Hey George. The blog posts are mostly half-baked ideas, though a few are more baked than others.

Right now, I’ve got 4 projects online, set up so that if I push to GitHub, they get ‘deployed’. That makes it easy for me.

The four are:

  • This blog
  • A python package langgraph-codegen – a DSL of for experimenting with different AI agent architectures using langgraph. Mostly lets you just choose an architecture, then write functions, since that’s about the level I can deal with. It’s a library, I only use it in code, but I made a command line tool that shows what it can do: list examples show example graph code nodes conditions state
  • An architecture DSL web site – this is a web app that shows a few architectures with the DSL. You’ll get an error, because it’s not running all the time – $5/month only gets you so far… But it does come up in a few seconds, so when you get an error, try again. Here’s a screen shot: Architecture DSL
  • A really half-baked conversation evaluation web site – it won’t make much sense (bad UI), but its for doing a “what-does-this-human-know-about-this-other-human” evaluation. If you click on that “Bob-Shirley/Next” button a few times, then hit update, it shows what Bob knows about Shirley, and what Shirley knows about Bob.
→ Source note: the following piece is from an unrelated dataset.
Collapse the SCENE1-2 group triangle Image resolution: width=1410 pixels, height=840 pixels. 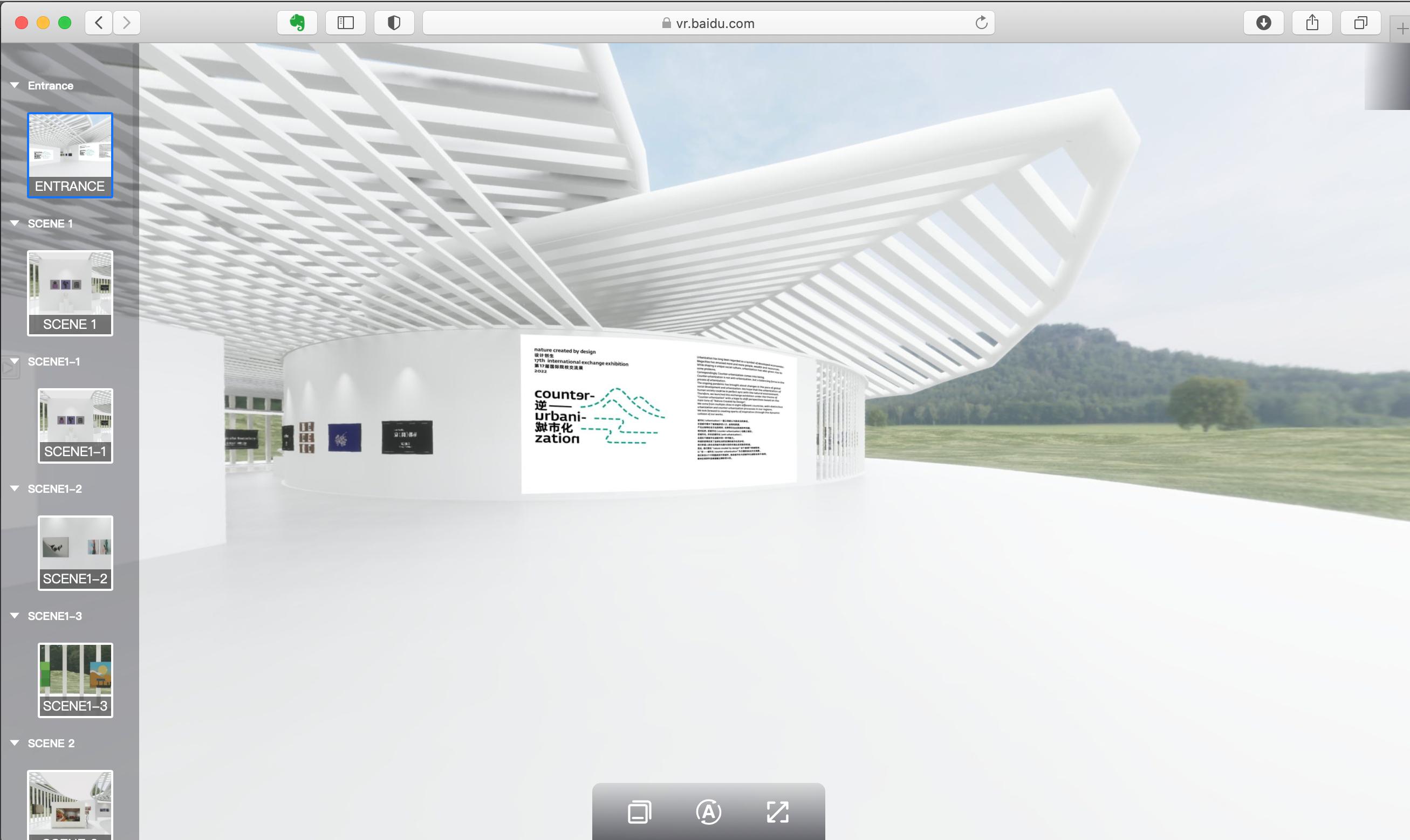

There’s a lot of activity in this area, so I wanted to compare them, based on which one does the best job at continuing the conversation. So you can evaluate things like “which of these approaches is best for getting necessary information from a human”. Here’s a screen shot: Theory of Mind Evaluation
  • Speaking of cheap, the other project I have and use, is a ‘wrapper’ for LLMs, so I can use cached answers instead of paying for yet another response to the same stupid prompt (I panicked one day when I spent almost a dollar).